Header Ads

Sivil Toplum Örgütlerinin Uludere Raporu: Devlet Bilerek ve Tasarlayarak Katletmiştir

35 sivilin yaşamını yitirdiği Uludere katliamına ilişkin MAZLUMDER, İHD, ÇHD, TİHV, Türkiye Barış Meclisi, KESK, TTB ve DİSK'ten oluşan heyet raporunu açıkladı.

Katliamın hemen ertesi günü bölgede incelemeler yapan, resmi makamlar ve görgü tanıkları ile görüşen heyet, Mülkiyeliler Birliği Lokali'nde düzenlediği basın toplantısında raporunu açıkladı. Heyet adına konuşan İHD Genel Başkanı Öztürk Türkdoğan, katliamın planlanarak bilinçli bir şekilde yapıldığını ifade etti.

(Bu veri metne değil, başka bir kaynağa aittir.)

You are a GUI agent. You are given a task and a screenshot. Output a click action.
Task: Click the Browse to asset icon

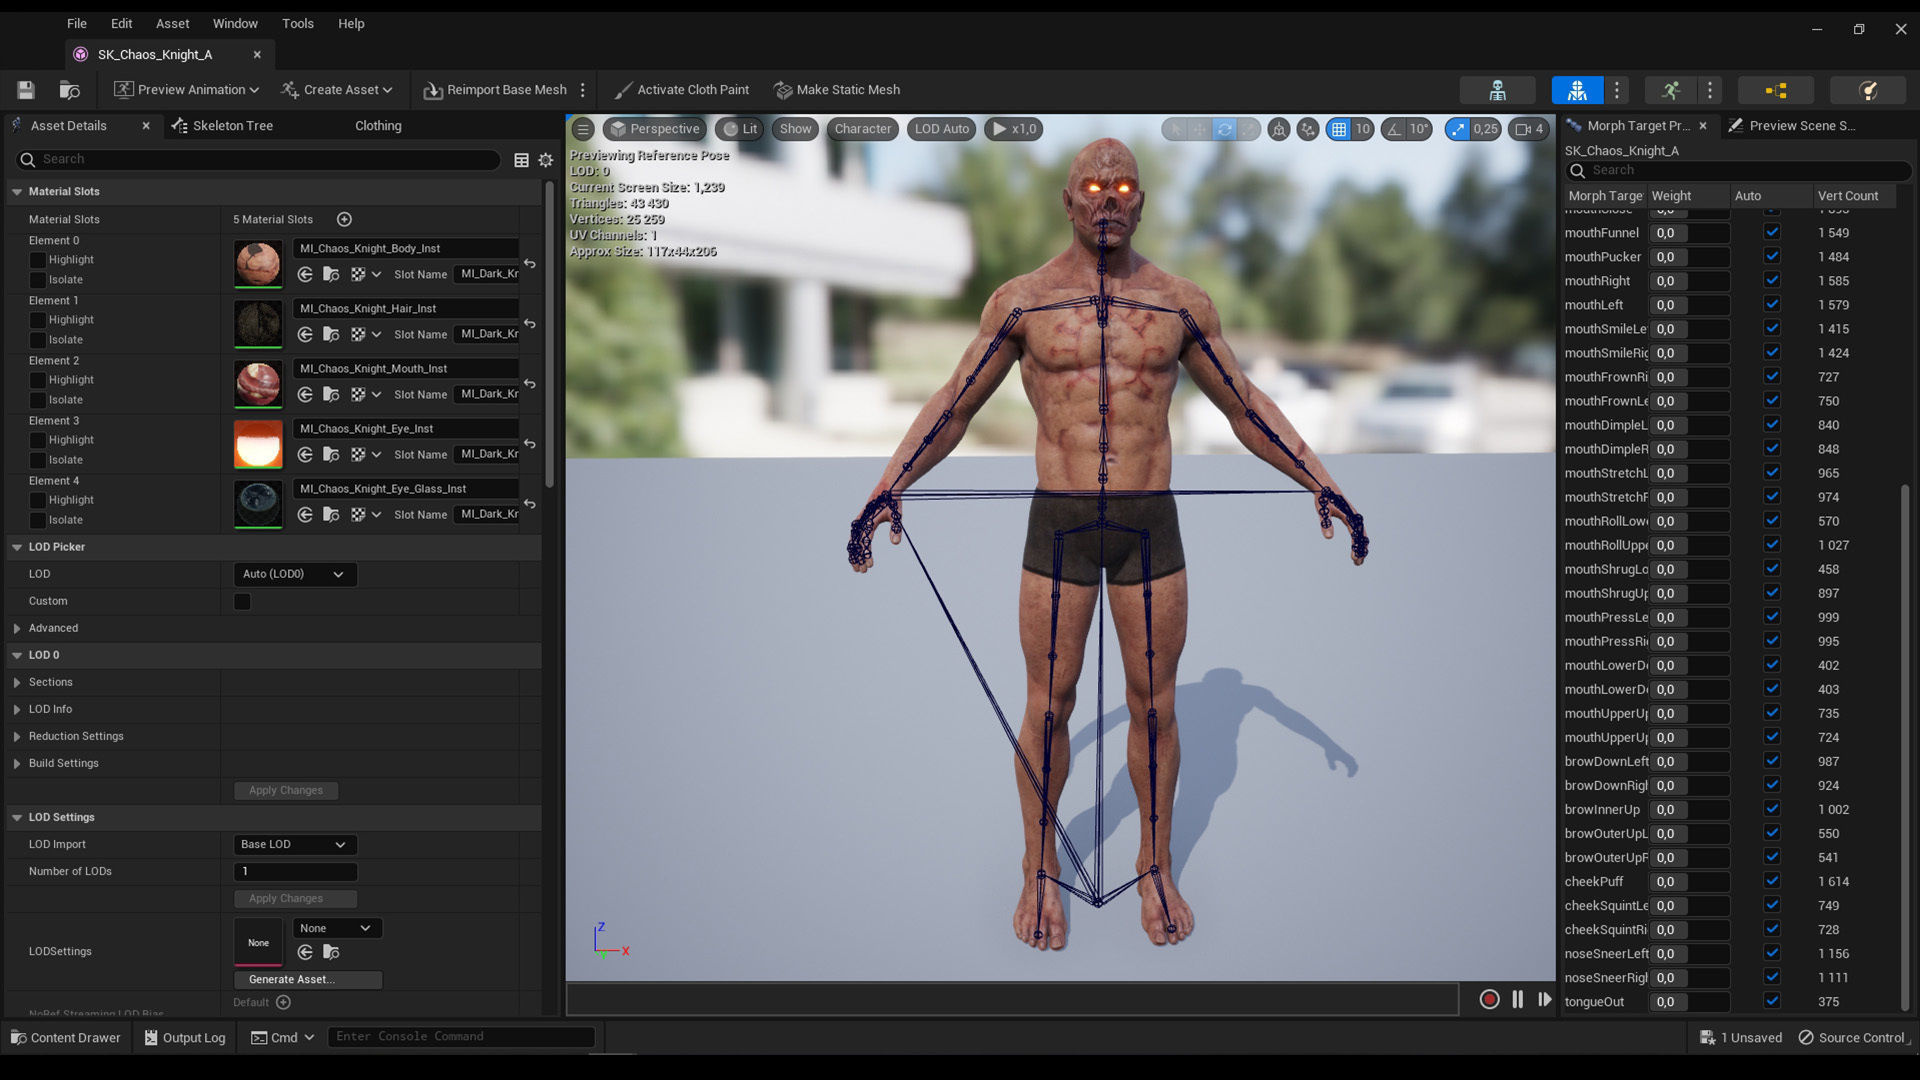(69, 90)
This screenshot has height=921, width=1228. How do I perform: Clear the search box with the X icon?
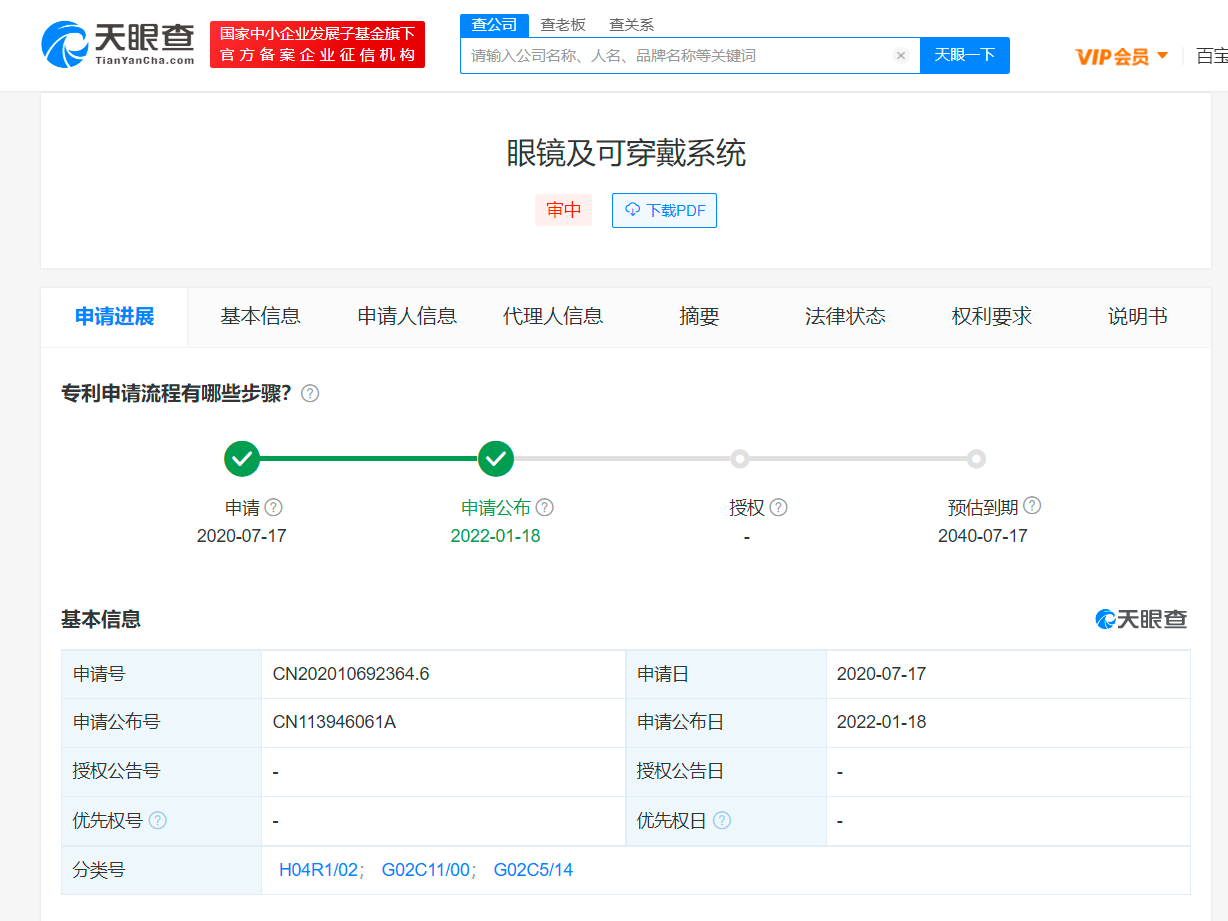pyautogui.click(x=900, y=56)
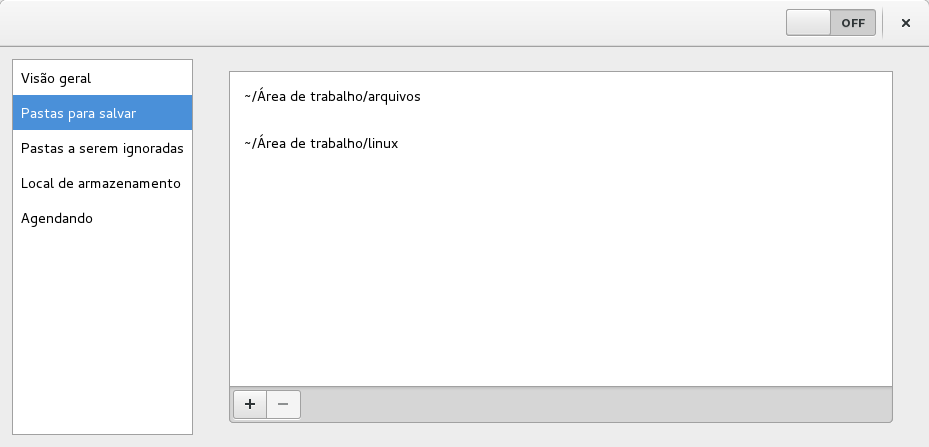Click empty sidebar space below Agendando
The width and height of the screenshot is (929, 447).
102,330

KESK Genel Başkanı Lami Özgen de devletin artık insanları öldürmekten vazgeçmesi gerektiğini belirtti. Çağdaş Hukukçular Derneği Genel Başkanı Selçuk Kozağaçlı, katliamın çok net ve kasten yapıldığının altını çizerek, "Devlet vururken ve vurduktan sonra kimi vurduğunu çok iyi bilmektedir. Herkes çok iyi bilmelidir devlet halkını bilerek ve tasarlayarak katletmiştir" dedi.

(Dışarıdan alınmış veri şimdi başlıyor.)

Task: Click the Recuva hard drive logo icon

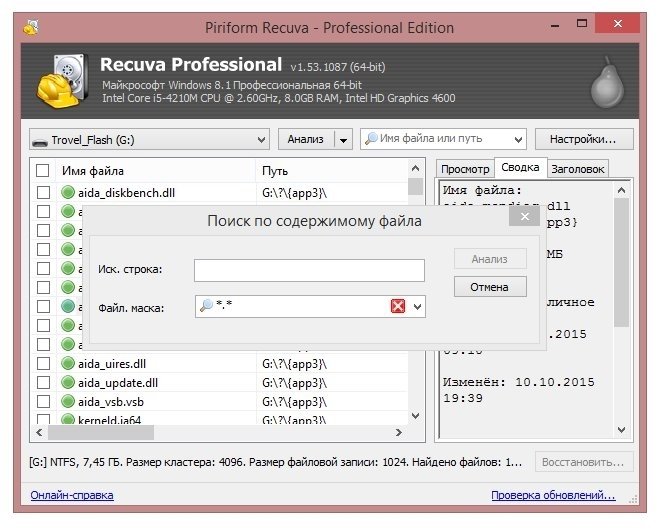Action: [62, 81]
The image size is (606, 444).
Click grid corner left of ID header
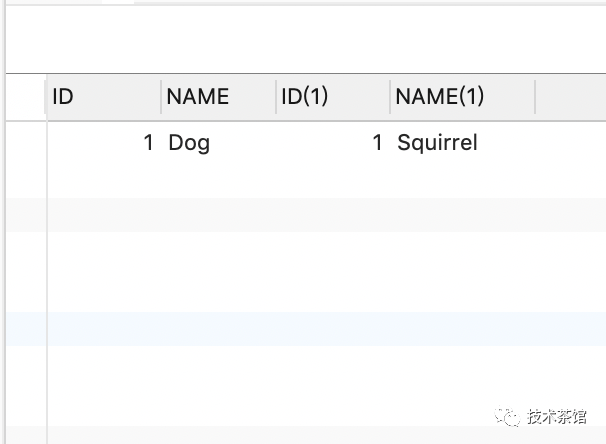[x=26, y=97]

Heyetin raporunda şu tespitler yapıldı:

-Ölenlerin tamamı sivil, 17'si çocuk, 14'ü yetişkin, 4 kişinin yaşları bilinmiyor.
-Olay esnasında gruba "dur" ihtarı yapılmadı ve uyarılmadılar, yaşamını yitirenler güvenlik güçlerine ateş açmadı, askerler de bireysel olarak ateş etmedi. Ölümler, uçakların bombardımanı sonucu meydana geldi.
-Siviller, olay yerinde bulunan güvenlik güçlerince tanınan ve bilinen insanlar. Güvenlik güçleri sınır ticareti nedeniyle yapılan bu gidiş ve gelişlerden haberdar.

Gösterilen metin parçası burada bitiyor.